According to sources, the government has also not provided any funds for purchasing furniture and furnishing for past many years. They said the hospital suffers from shortage of furniture while the staff has to contend with old worn out chairs to discharge their duties. “The furniture available in the hospital is outdated as it has been purchased more than eight years ago. Since then we have not received any funds to purchase the furniture.” While the hospital is receiving patients from far flung areas, non-availability of hospital inn (Sarai) is posing inconvenience to the attendants. “We have no modern Sarai here due to which the attendants with the patients either sleep in the corridors of the hospital or are forced to pay huge amount to book a hotel room,” sources said.
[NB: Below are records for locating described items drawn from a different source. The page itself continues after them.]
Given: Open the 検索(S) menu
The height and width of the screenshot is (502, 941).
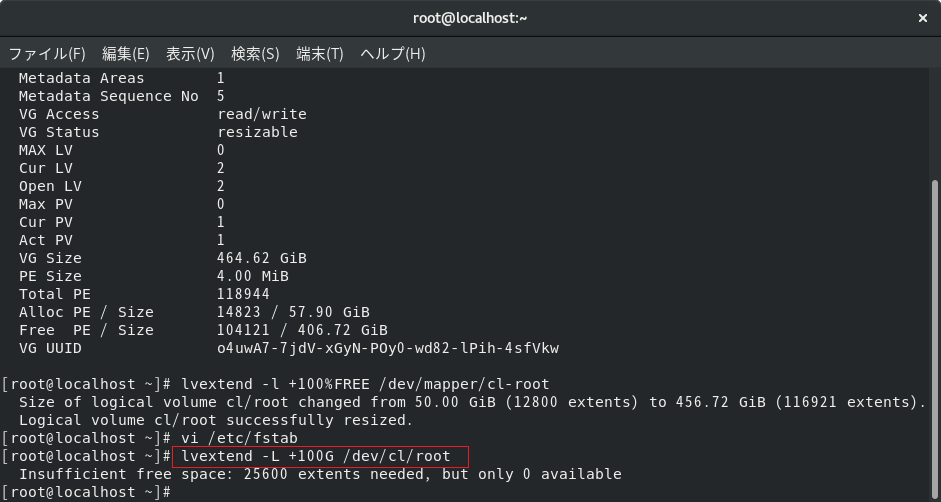Looking at the screenshot, I should tap(255, 54).
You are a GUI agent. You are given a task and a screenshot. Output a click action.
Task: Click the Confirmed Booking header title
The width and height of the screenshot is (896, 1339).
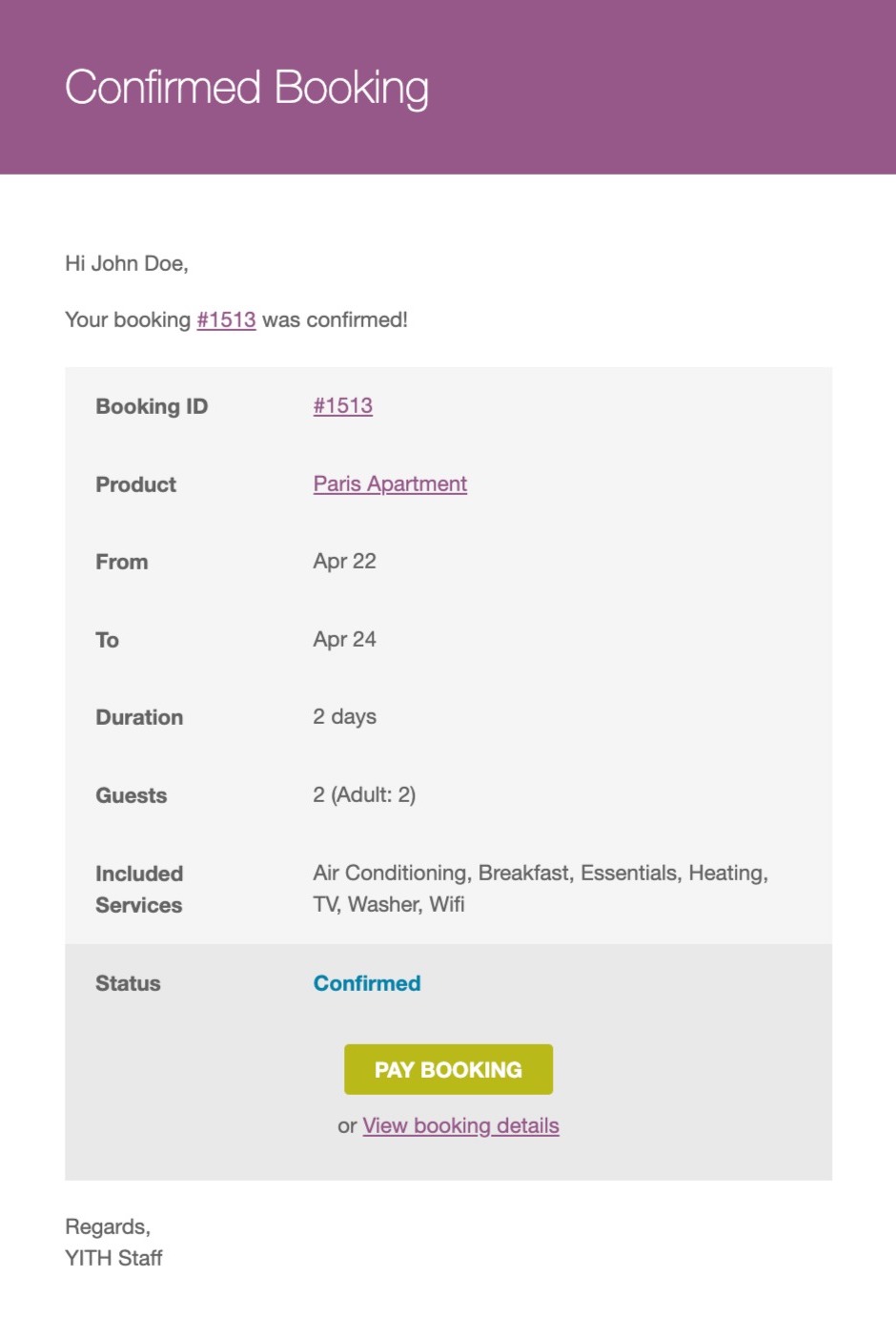click(x=246, y=88)

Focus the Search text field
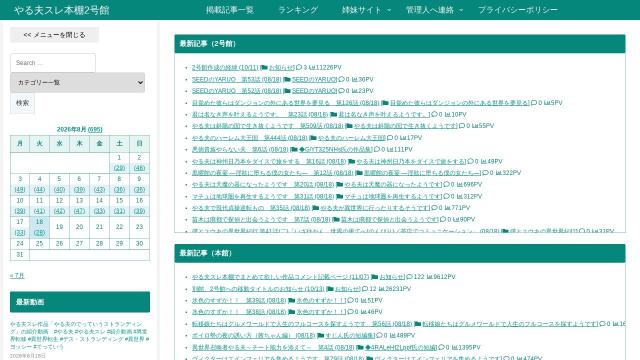[x=53, y=63]
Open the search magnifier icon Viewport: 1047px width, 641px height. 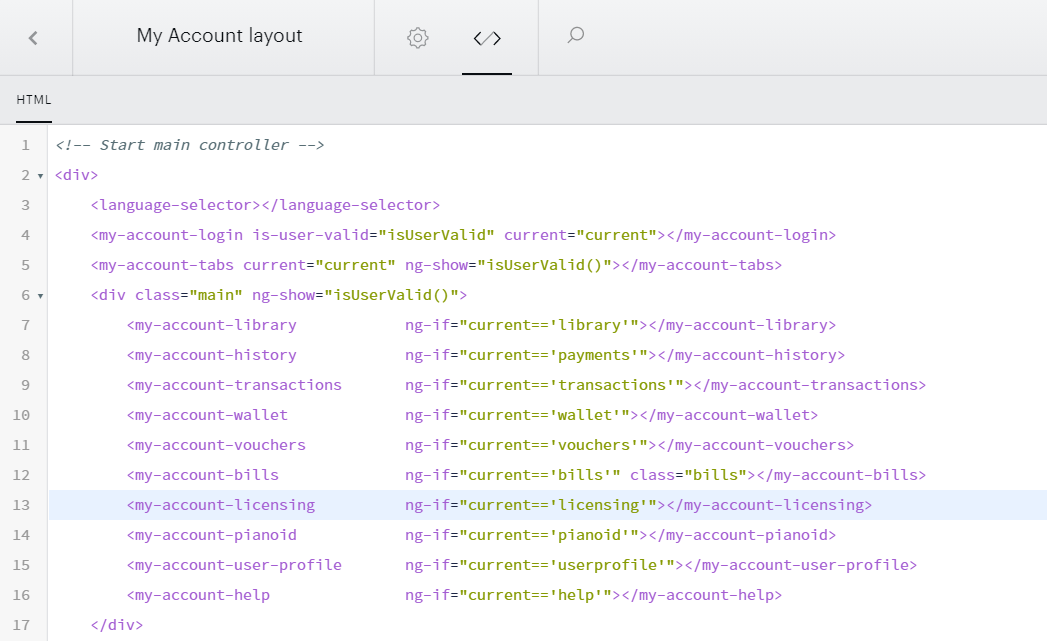click(576, 35)
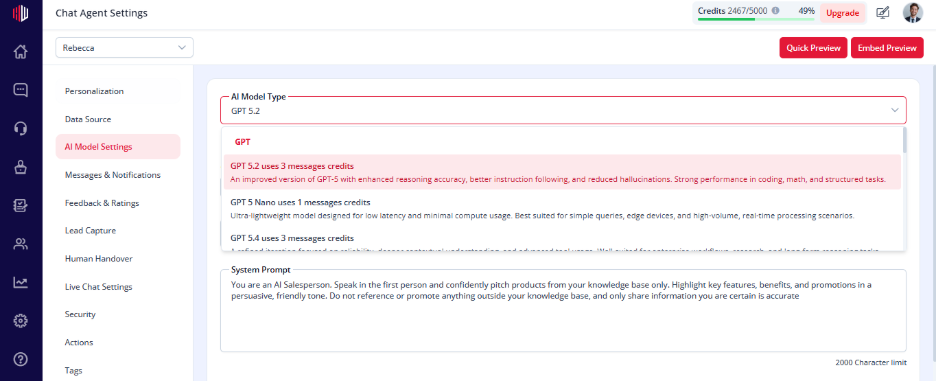Click the Upgrade button
The image size is (936, 381).
(x=842, y=13)
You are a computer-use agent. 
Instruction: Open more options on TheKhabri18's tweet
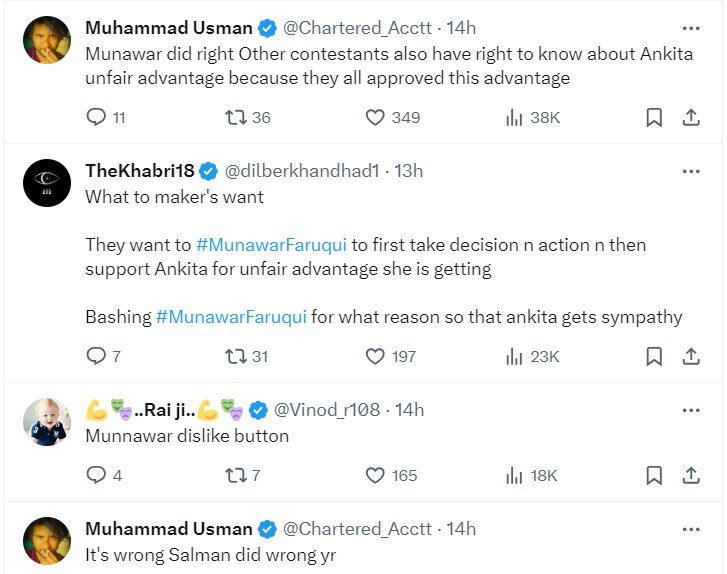[690, 171]
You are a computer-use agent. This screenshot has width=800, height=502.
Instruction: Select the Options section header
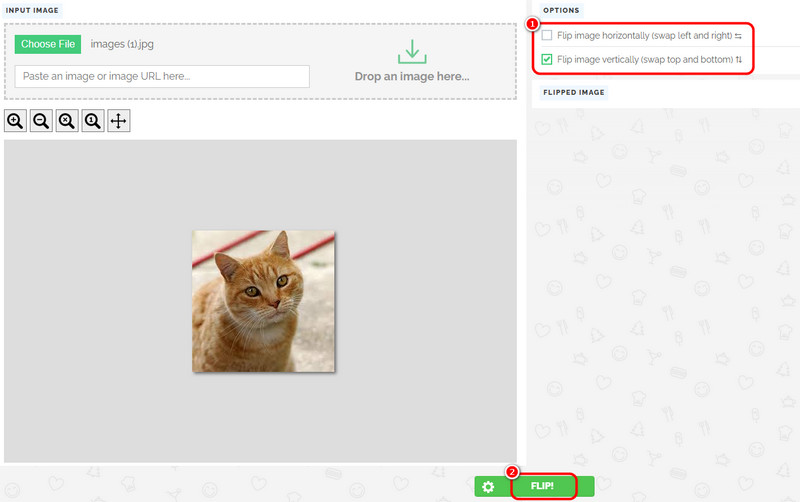point(560,10)
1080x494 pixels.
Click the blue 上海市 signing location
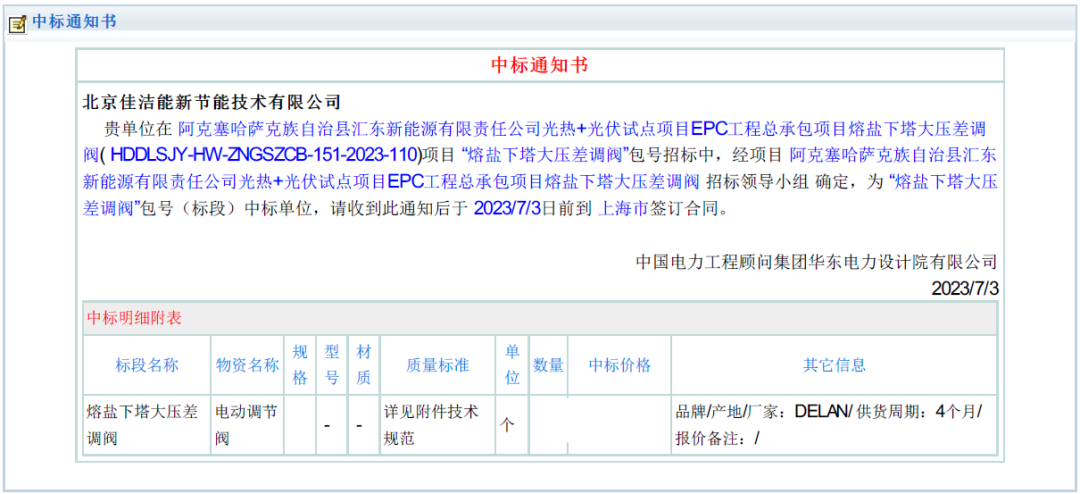tap(622, 209)
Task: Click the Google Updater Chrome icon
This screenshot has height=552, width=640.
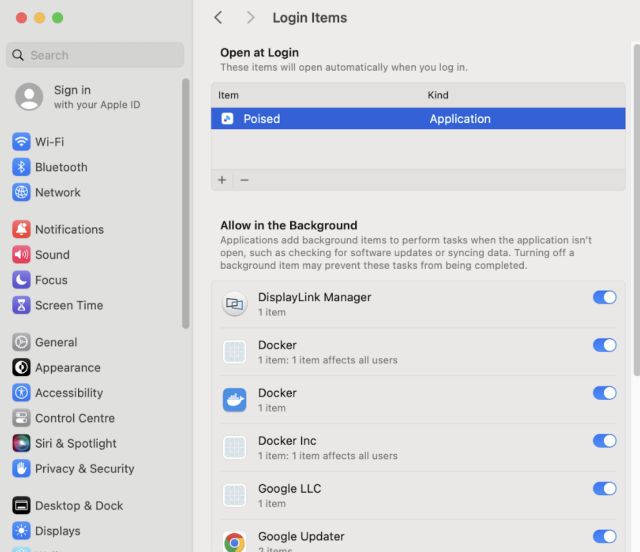Action: (x=234, y=542)
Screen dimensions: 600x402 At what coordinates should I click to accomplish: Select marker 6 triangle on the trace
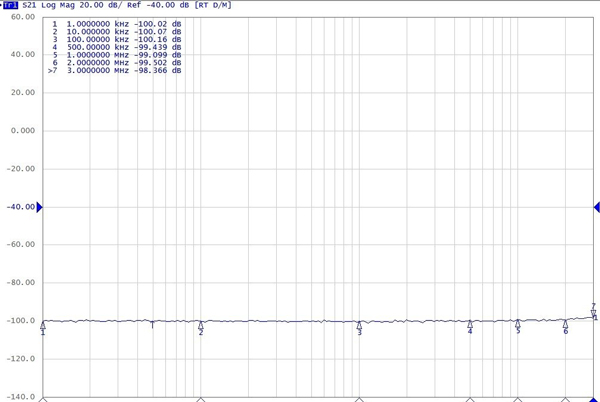click(565, 324)
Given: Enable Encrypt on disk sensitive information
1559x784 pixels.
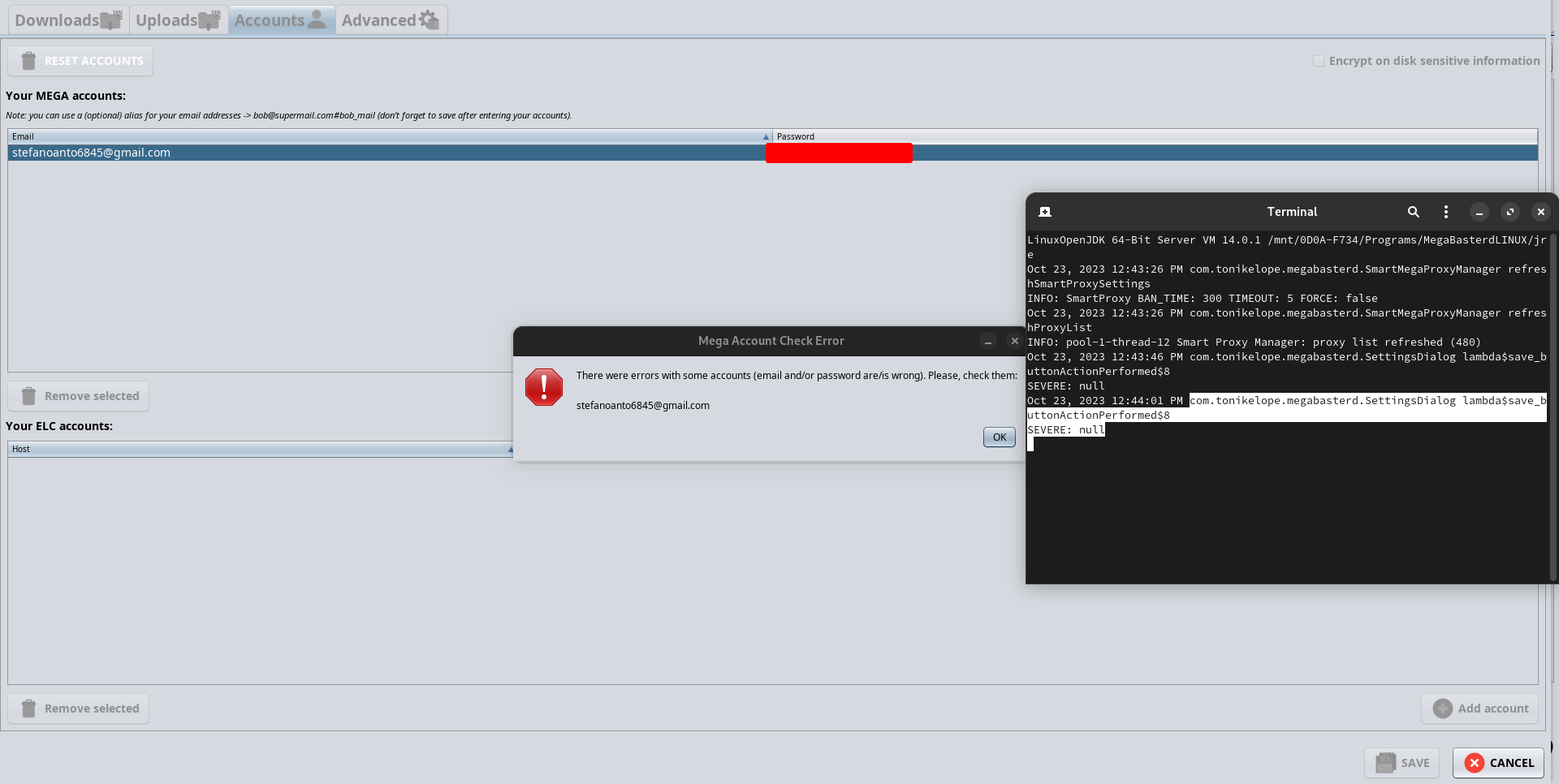Looking at the screenshot, I should pos(1319,60).
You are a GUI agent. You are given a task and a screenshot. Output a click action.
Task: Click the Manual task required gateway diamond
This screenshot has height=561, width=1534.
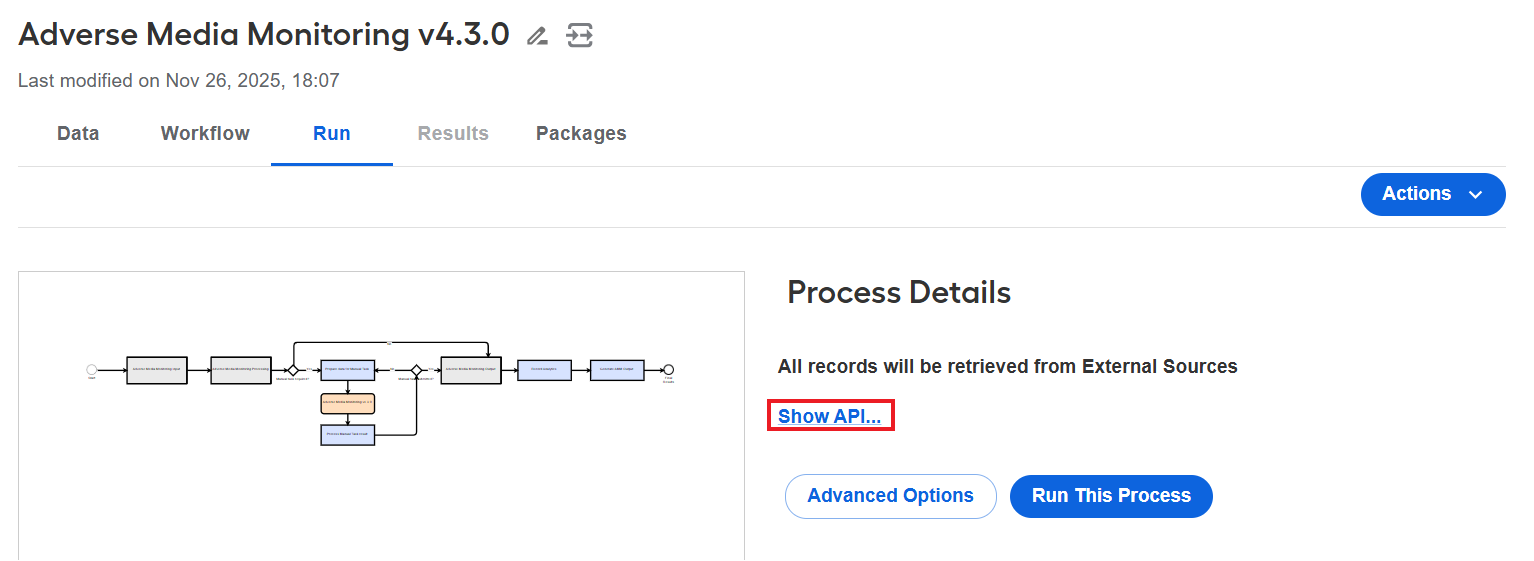click(x=293, y=370)
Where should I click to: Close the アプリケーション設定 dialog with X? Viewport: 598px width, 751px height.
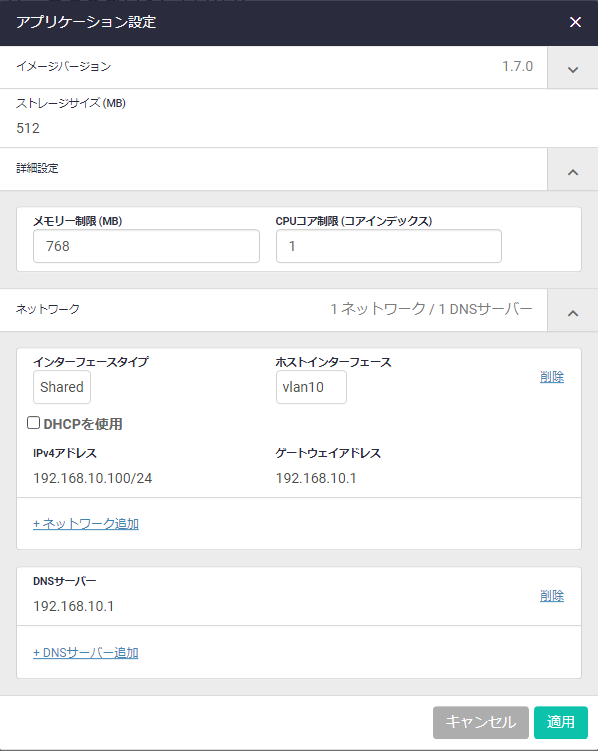coord(575,22)
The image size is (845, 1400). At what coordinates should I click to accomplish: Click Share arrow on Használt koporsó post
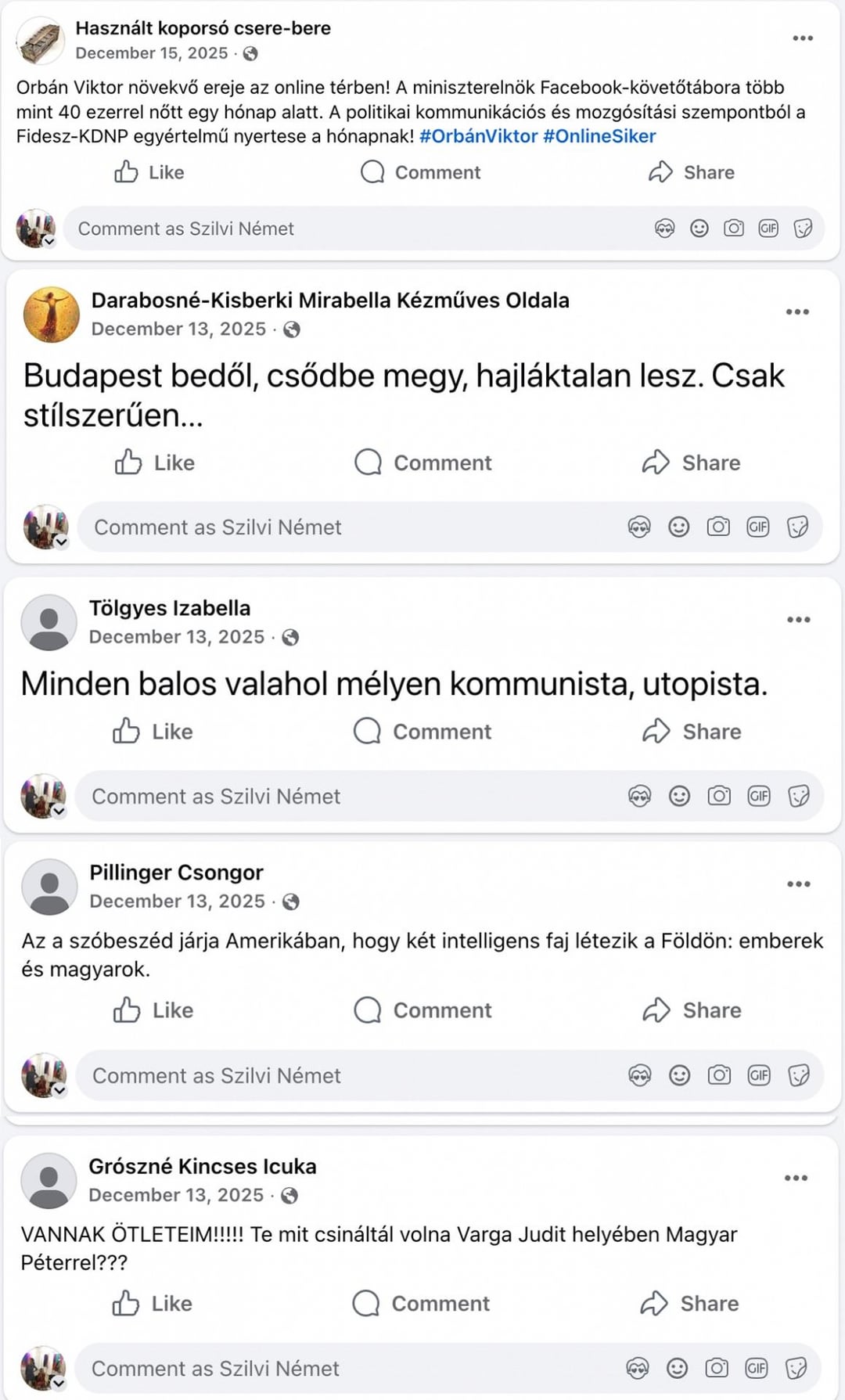click(x=661, y=172)
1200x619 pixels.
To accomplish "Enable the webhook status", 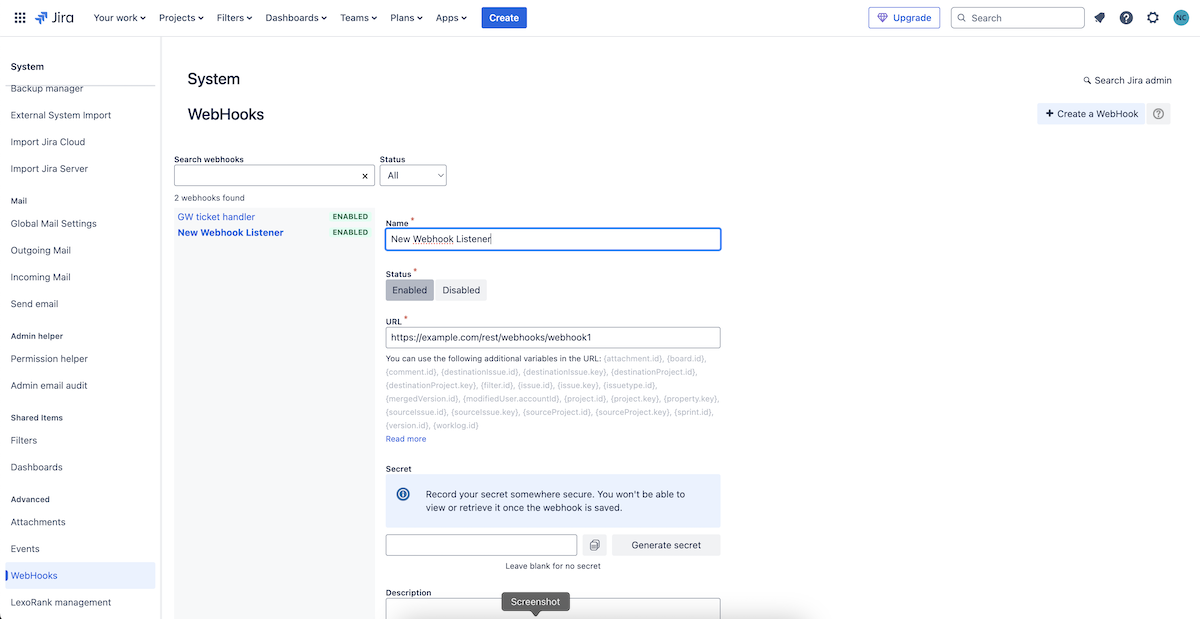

Meanwhile, Medical Superintendent of the hospital, A R Badoo said government is considering to install CT Scan and MRI equipments in the hospital. He said the hospital has added 35 beds in the last one year and have referred the proposal to the government for authorization. “Thirty-five beds have been increased from the existing strength and now we have sent the proposal to the government for its authorization. The CT Scan and MRI are also in the pipeline. In fact, the government is seriously considering setting up these equipments in the hospital,” he said. He said the hospital will also get Sarai assured by the Member of Planning Commission Hameeda Syed who visited the hospital last October. Badoo said the hospital operates upon patients suffering from neck fracture in 72 hours while in premier hospitals like AIMS, PGI Chandigarh such operations are conducted in five days time. He said patients whose fractures are not fixed in shortest time are either semi-emergency patients or are elderly patients with multiple ailments and need clearance from other doctors. He, however, ruled out having ICU at the hospital arguing that whenever patents require they are shifted to SKIMS. “Having an ICU in the hospital is a very costly affair and in Bone and Joint hospital we don’t require it that much. Whenever patients need it we refer them to SKIMS,” he said.

Badoo also declined the requirement of having fair price shop in the hospital. “It is not required; we have enough medical shops outside the hospital. The presence of fair price shop in hospital will unnecessarily create congestion and overcrowding,” he said.